During lockdown many of us have pondered identity and the Golden Thread gallery is exploring that complex question with the ambitious centenary exhibition Portrait of Northern Ireland: Neither an Elegy nor A Manifesto.

Partition is also the theme of The Border Game at the Lyric Theatre, coutesy of star playwrights Michael Patrick and Oisín Kearney (My Left Nut etc). It shows life between Europe and not Europe, here and there.
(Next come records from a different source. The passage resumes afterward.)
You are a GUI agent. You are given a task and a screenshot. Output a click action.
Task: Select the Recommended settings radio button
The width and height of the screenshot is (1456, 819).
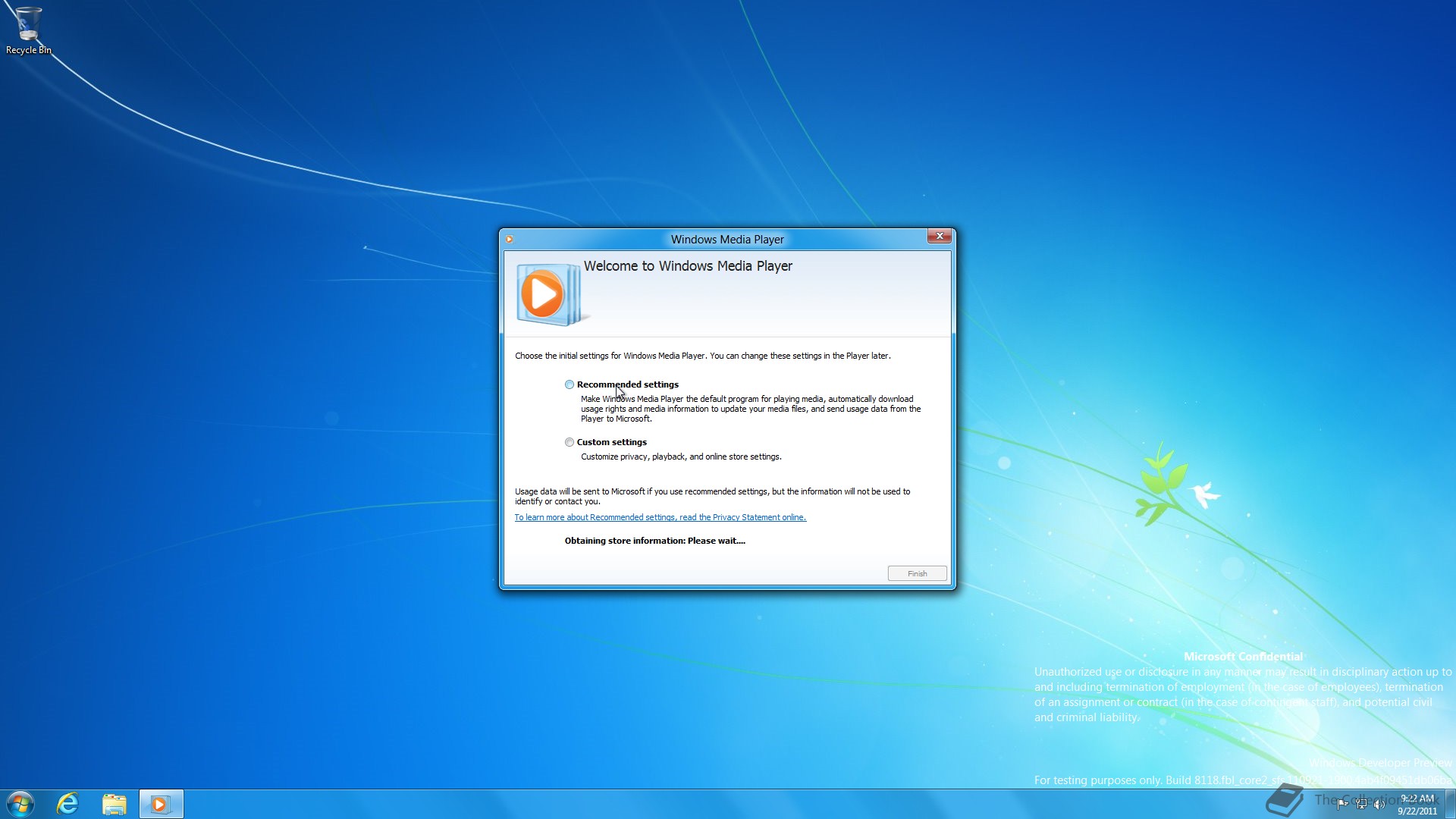(x=570, y=384)
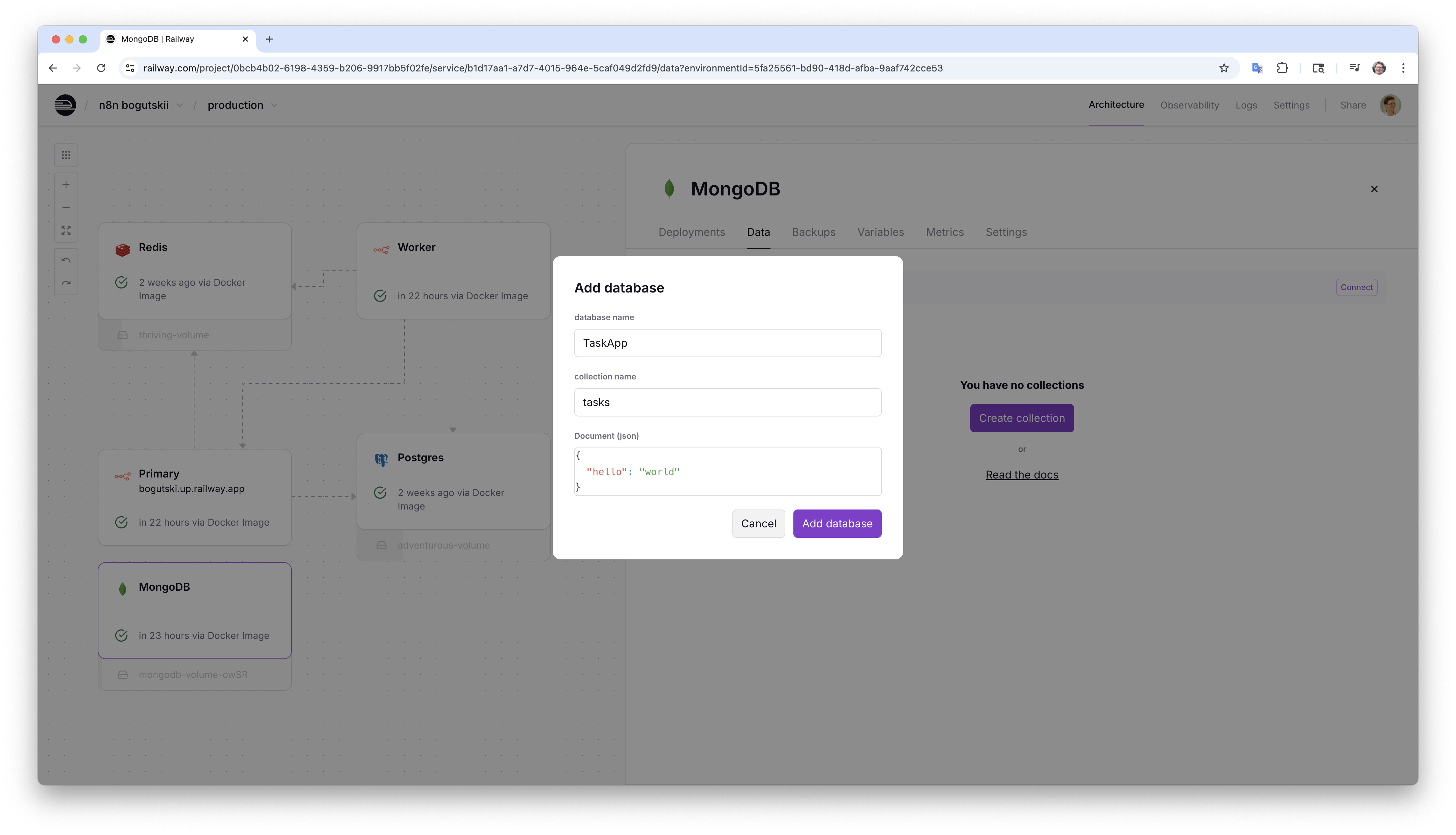Image resolution: width=1456 pixels, height=835 pixels.
Task: Click the undo arrow icon
Action: (x=66, y=260)
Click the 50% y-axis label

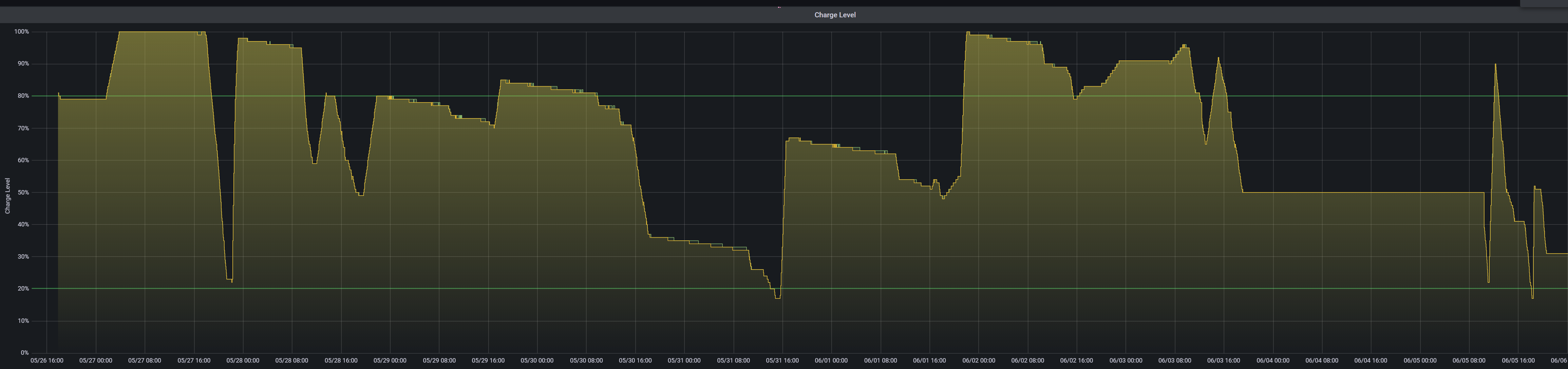(23, 192)
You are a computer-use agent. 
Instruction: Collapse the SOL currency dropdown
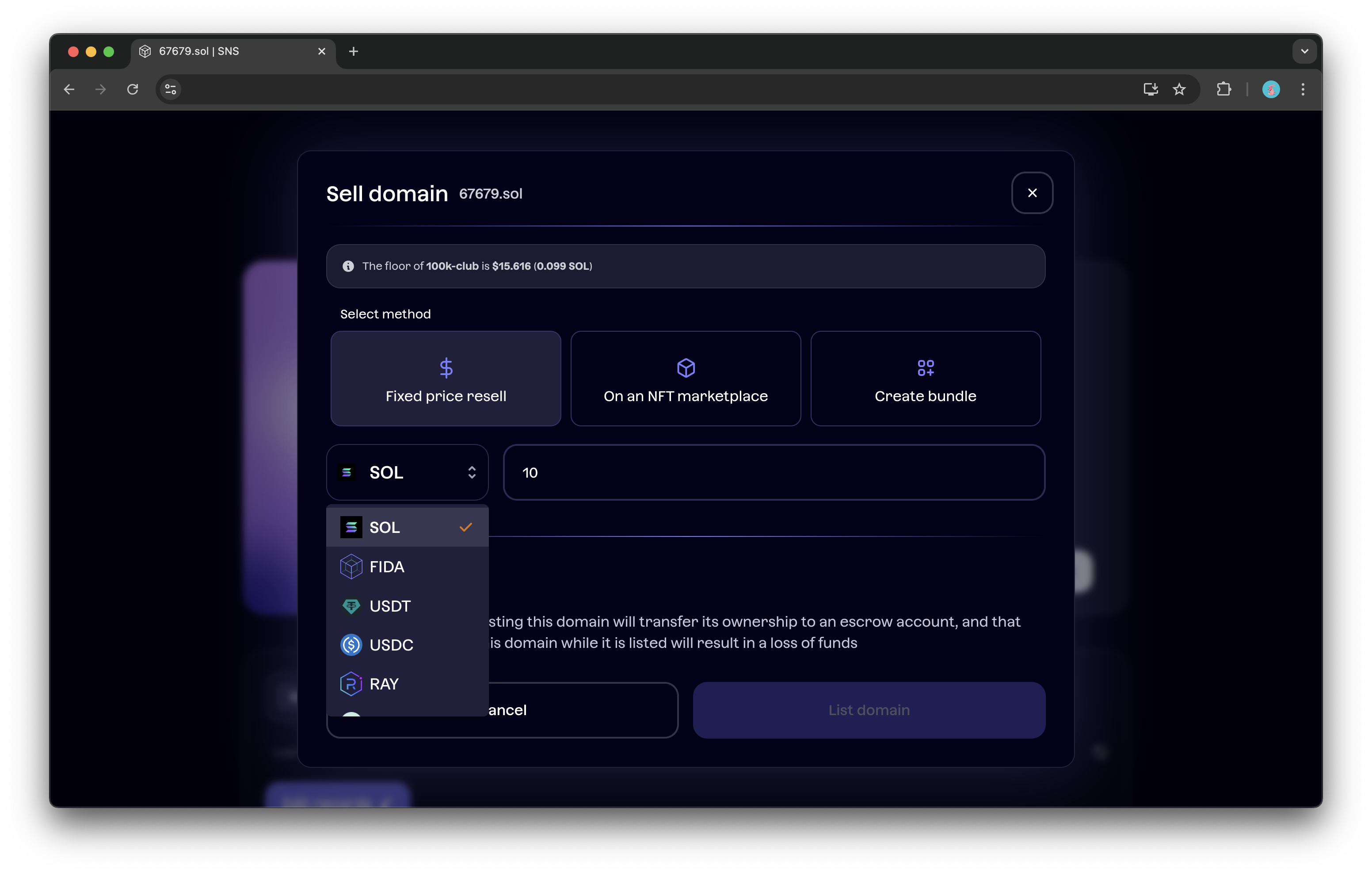tap(407, 473)
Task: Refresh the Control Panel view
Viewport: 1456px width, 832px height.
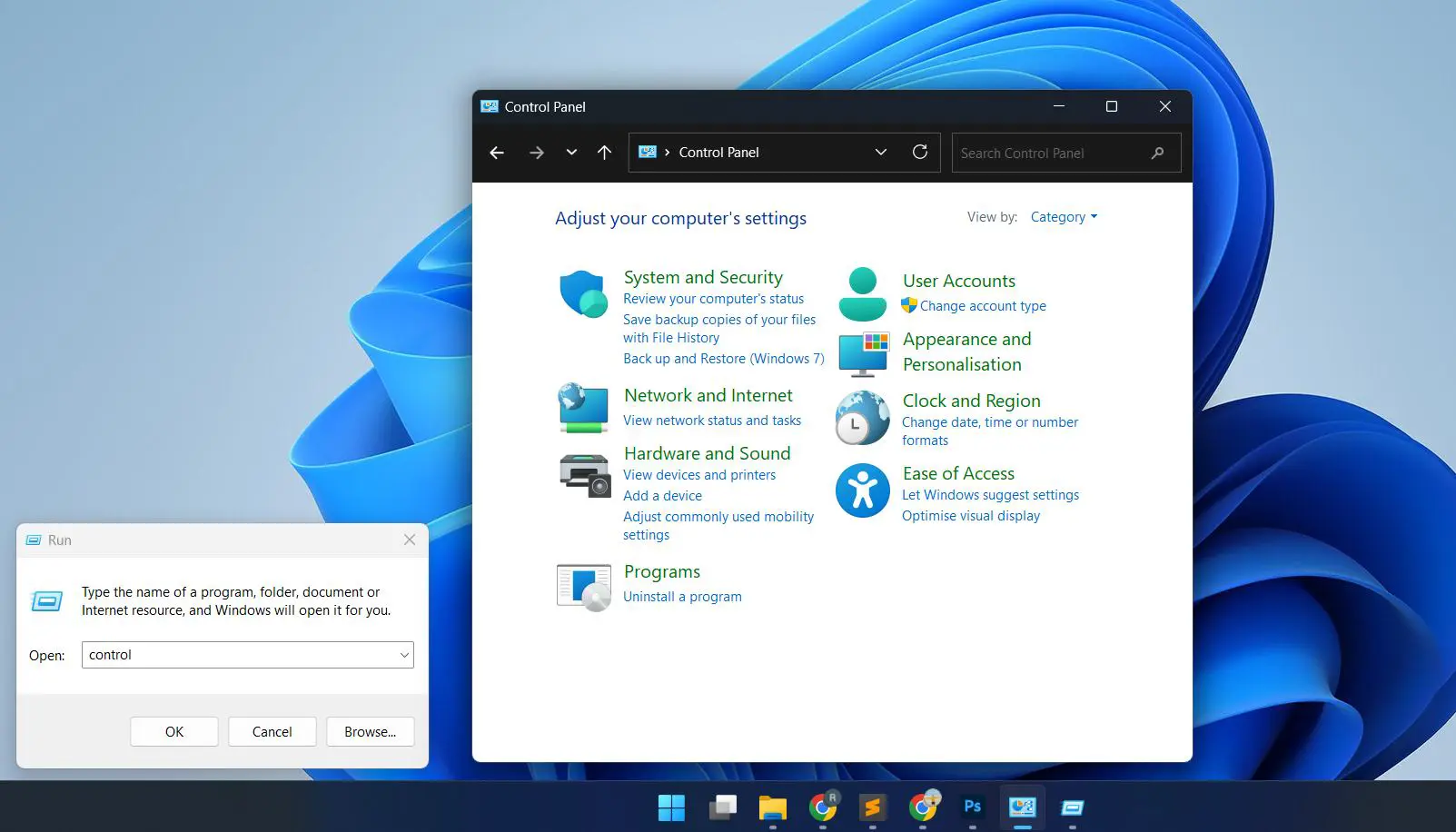Action: (x=920, y=152)
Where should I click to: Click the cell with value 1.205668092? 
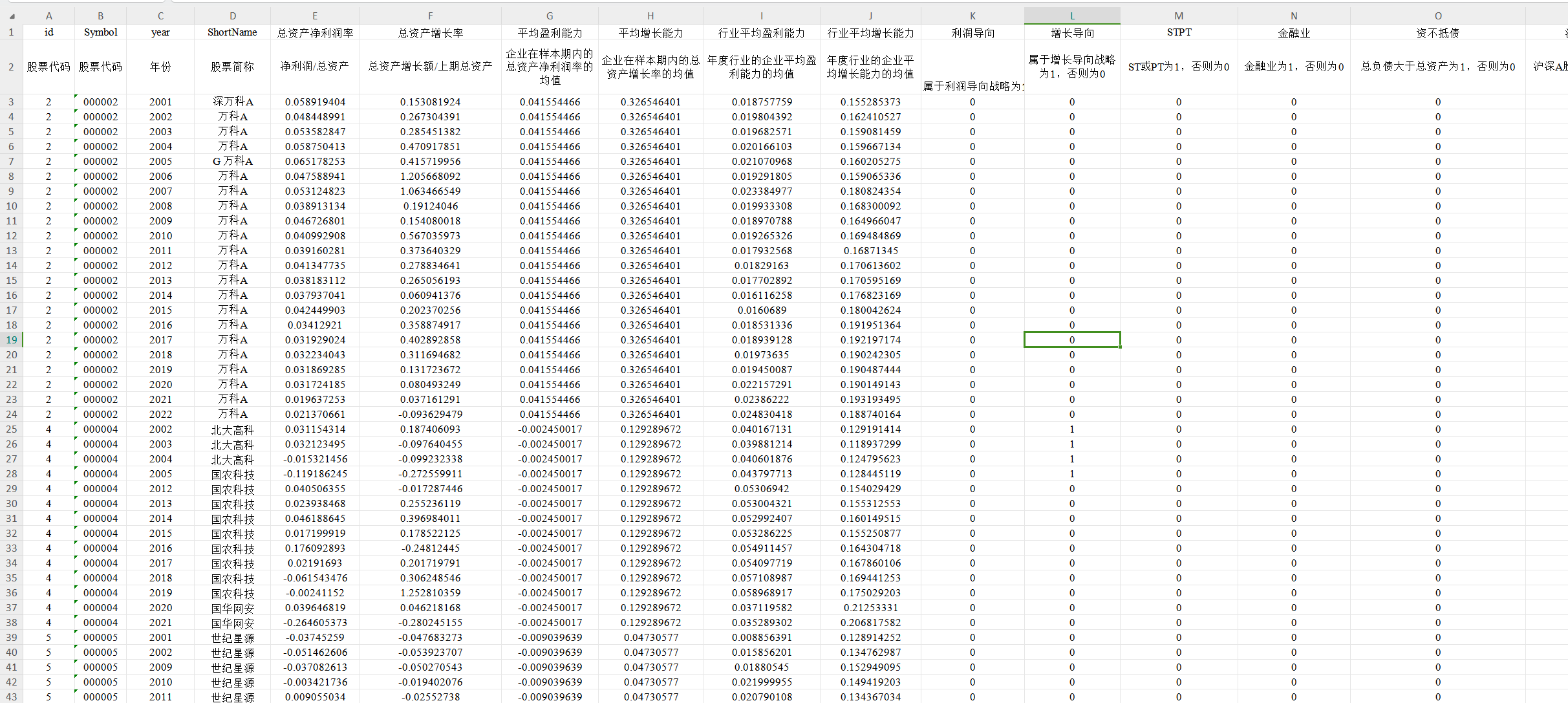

Sinead and Henry - rebuilding a fence, symbolic or what - seem a bit like the perpetually scrapping couple John and Mary in the Graham Linehan and Arthur Mathews masterpiece Father Ted.

Northern Ireland's best (male) actor, Sir Ken, or at least one of the top three, pace Messrs Neeson and Hinds, has been in town directing his Troubles memoir, titled, well, Belfast.

As a very young hack, I interviewed Kenneth Branagh before he became Kenneth Branagh.

We met in Greenwich Theatre in the stalls and he was (of course) charming. This was post the Billy plays, before his Renaissance Theatre Company and the sublime Shakespeare film adaptations. I was trying to ask him about any girlfriends and babbled on about whether he lived alone or had a load of cats.

Branagh smiled knowingly, but didn't actually answer. Looking forward a lot to the movie and Ciarán Hinds's performance as Ken's grandad.